Queimadas já destruíram mais de mil áreas de cerrado e floresta

Publicado por Leonardo em

O Brasil tem sistema de monitoramento eficiente, mas não consegue por fim a uma das mais cruéis formas de devastação do meio ambiente: as queimadas. Este ano, até esta terça-feira, os satélites do Instituto Nacional de Pesquisas Espaciais já registraram 76.545 focos de queimada. O cerrado foi mais castigado que a floresta. Até agora, o fogo destruiu 630 áreas de cerrado e 401 de floresta Amazônica.

A situação se repete a ano a ano. Em 2011, os estados mais afetados são Bahia, Mato Grosso, Pará e Tocantins. Só na Bahia, foram detectados mais de 6 mil focos de incêndio desde janeiro. Nas últimas 48 horas, reservas naturais ardem em chamas em Formoso do Araguaia e Centenário, no Tocantins; São Félix do Xingu, Altamira e Novo Progresso, no Pará; Cotegipe e Santa Rita de Cássia, na Bahia; e Querência, Feliz Natal e Colniza; no Mato Grosso.

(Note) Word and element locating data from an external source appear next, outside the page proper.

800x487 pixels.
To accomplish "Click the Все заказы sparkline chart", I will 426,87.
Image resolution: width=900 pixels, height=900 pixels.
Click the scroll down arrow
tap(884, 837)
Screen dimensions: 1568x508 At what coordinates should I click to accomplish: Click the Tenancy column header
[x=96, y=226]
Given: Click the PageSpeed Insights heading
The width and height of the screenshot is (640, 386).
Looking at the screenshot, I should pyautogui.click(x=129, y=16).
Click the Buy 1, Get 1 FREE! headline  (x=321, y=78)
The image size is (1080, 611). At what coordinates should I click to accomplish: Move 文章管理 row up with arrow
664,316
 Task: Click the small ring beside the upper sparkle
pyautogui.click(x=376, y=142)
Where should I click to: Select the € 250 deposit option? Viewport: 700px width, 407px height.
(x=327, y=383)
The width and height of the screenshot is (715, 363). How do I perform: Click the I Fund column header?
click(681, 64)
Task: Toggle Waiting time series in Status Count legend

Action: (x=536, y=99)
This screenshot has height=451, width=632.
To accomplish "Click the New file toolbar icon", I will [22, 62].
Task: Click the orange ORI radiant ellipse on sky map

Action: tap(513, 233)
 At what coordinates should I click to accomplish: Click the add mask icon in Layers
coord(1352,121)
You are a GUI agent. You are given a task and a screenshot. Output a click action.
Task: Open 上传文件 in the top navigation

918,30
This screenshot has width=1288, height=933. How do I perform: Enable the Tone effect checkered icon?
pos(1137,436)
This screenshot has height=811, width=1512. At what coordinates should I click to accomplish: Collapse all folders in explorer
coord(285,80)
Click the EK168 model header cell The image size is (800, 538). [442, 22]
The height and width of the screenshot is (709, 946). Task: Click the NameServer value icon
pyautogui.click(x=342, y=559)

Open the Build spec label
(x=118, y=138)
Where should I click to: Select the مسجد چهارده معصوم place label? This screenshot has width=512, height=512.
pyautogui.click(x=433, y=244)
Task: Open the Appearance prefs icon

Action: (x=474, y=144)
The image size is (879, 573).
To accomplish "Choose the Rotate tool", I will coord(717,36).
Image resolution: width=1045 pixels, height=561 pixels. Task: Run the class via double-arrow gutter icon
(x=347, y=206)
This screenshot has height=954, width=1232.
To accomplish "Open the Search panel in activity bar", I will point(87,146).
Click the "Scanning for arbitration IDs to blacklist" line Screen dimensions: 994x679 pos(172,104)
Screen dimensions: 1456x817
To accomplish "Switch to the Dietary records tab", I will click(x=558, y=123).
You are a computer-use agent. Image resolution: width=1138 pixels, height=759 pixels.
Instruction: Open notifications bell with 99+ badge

Estas são as 10 áreas com maior número de focos de fogo, mas o número total é bem maior. Só na Bahia, 13 cidades aparecem listadas no boletim que ajuda a mapear a atuação do Instituto Brasileiro do Meio Ambiente (Ibama), que inclui ainda dezenas de municípios de Minas, Maranhão, Tocantins e Piauí, entre outros. Por dia, os nove satélites do Inpe produzem 200 imagens de queimadas. No ano que vem, o instituto terá dois novos satélites de monitoramento. Nada disso, no entanto, parece resolver o problema.

– Temos tecnologia para detectar e mapear o fogo, órgãos para fiscalizar, mas a nossa legislação para inibir as queimadas é totalmente ineficaz – admite Alberto Setzer, pesquisador do Inpe e coordenador do monitoramento de queimadas.

Setzer é taxativo: os incêndios, propositais ou por descuido, são causados por mãos humanas. O problema, segundo ele, é a impunidade. No ano passado, quando o Mato Grosso liderou a lista de queimadas, o Ibama aplicou mais de R$ 1 milhão em multas, mas, na Justiça, a maioria dos suspeitos consegue protelar o pagamento da conta. A estimativa é que menos de 1% das multas aplicadas por queimadas são efetivamente pagas.

As condições para o fogo são conhecidas: calor, estiagem e baixa umidade do ar. Há ainda o vento, que ajuda a propagar as chamas. Várias cidades brasileiras nos estados de Goiás, Minas Gerais, Bahia, Piauí e Tocantins, por exemplo, estão há 120 dias sem uma gota sequer de chuva. As temperaturas estão acima de 36ºC. Mas, de acordo com o coordenador do Inpe, seja caatinga ou floresta, mato não pega fogo sozinho.

– O que há é a cultura do fogo e a situação de impunidade. Não houve nestas áreas qualquer raio, meteoro ou queda de pedaços de satélite, que poderiam causar incêndios. O resultado das queimadas são acidentes nas estradas provocados por fumaça, problemas de saúde na população e emissão de poluentes, o que acaba fazendo com que o Brasil contribua para os problemas climáticos mundiais – diz o pesquisador.

Nesta terça-feira, os satélites do Inpe registram 382 focos de queimada em unidades de conservação em todo o país, 80% das quais na área da Amazônia Legal. Os estados mais atingidos são Tocantins e Pará. No Tocantins, os principais focos foram identificados no Parque Nacional do Araguaia e na Estação Ecológica da Serra Geral do Tocantins, além da Área de Preservação Permanente do Rio Araguaia. No Pará, são oito focos em áreas indígenas e 49 em áreas de conservação, entre elas a Reserva Biológica do Rio Trombetas e duas reservas estaduais, a Triunfo do Xingu e a Grão-Pará.